Court Opinion

ID: 6479089
Source: CourtListenerOpinion
Date Created: 2022-06-26 22:50:09.295132+00
Date Added: 2024-06-11T15:54:05.535170
License: Public Domain

KLEINSCHMIDT, Judge,
concurring:
I agree with the majority that the trial court was correct in dismissing the petition. I do not agree with the way the majority interprets A.R.S. section 25-337.01(A)(3), the provision which permits grandparents to seek visitation with a grandchild born out of wedlock. The majority concludes that the grandparent has no standing to seek visitation in this case because the adoption of the child removed the child from the status of one born out of wedlock. I think that the child remains a child born out of wedlock as that term is used in A.R.S. section 25-337.01 even after it is adopted. If grandparents’ visitation rights are terminated when a child is adopted, it is because subsection D of section 25-337.01(A)(3) expressly provides for termination in that circumstance.

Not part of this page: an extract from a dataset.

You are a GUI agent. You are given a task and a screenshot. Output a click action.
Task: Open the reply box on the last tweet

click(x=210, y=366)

For me, the real question is whether adoption merely terminates grandparents’ previously granted visitation rights but does not prevent grandparents from seeking to establish visitation after an adoption has been entered, or whether adoption cuts off a grandparents’ visitation rights forever. I believe the statute terminates grandparents’ visitation rights forever.
The legislature has established a strong policy in favor of allowing an adopted child and the child's new parents to make a clean break with the child’s past. Arizona Revised Statutes sections 8-117(A) and (B) provide:
A Upon entry of the decree of adoption, the relationship of parent and child and all the legal rights, privileges, duties, obligations and other legal consequences of the natural relationship of child and parent shall thereafter exist between the adopted person and the adoptive petitioner the same as though the child were born to the adoptive petitioner in lawful wedlock. The adopted child shall be entitled to inherit real and personal property from and through the adoptive petitioner and the *600adoptive petitioner shall be entitled to inherit real and personal property from and through the adopted child the same as though the child were bom to the adoptive petitioner in lawful wedlock.

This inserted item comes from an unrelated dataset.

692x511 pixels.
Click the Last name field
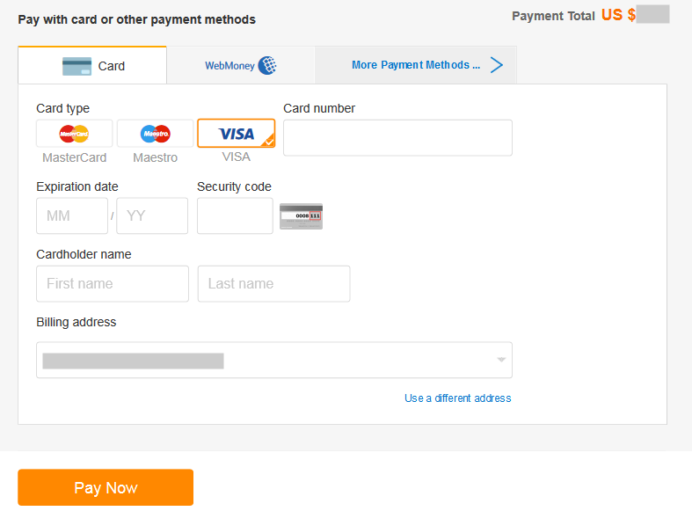(274, 284)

B. Upon entry of the decree of adoption, the relationship of parent and child between the adopted person and the persons who were his parents just prior to the decree of adoption shall be completely severed and all the legal rights, privileges, duties, obligations and other legal consequences of the relationship shall cease to exist, including the right of inheritance, except that where the adoption is by the spouse of the child’s parent, the relationship of the child to such parent shall remain unchanged by the decree of adoption.
The policy of the statute seems clear. The adoption of a child completely destroys the rights of the natural parents to the child. If the parents’ rights are terminated, so must be the grandparents’ rights, because the statute is obviously intended to provide a new beginning for the child and the child’s new family. In re Marriage of Soergel, 154 Wis.2d 564, 453 N.W.2d 624, 627 (1990), presented this very issue of a grandparent’s right to visit a child which had been adopted. The Wisconsin statutes reflected the same policies as do our own. The court concluded that the grandparent had no right to visitation, saying that adoption “has the effect of severing all rights of the adopted child’s birth family to the child.” (Emphasis added.) Other courts, presented with the identical question, have reached the same conclusion. See Robinson v. Zink, 74 Wash.App. 727, 875 P.2d 693 (1994); Bond v. Yount, 47 Wash.App. 181, 734 P.2d 39 (1987); and Bopp v. Lino, 110 Nev. 1246, 885 P.2d 559 (1994).
The only right to visitation a grandparent has derives from A.R.S. section 25-337.01 and there is nothing in that statute which suggests that it was intended to supersede the policy embodied in A.R.S. section 8-117.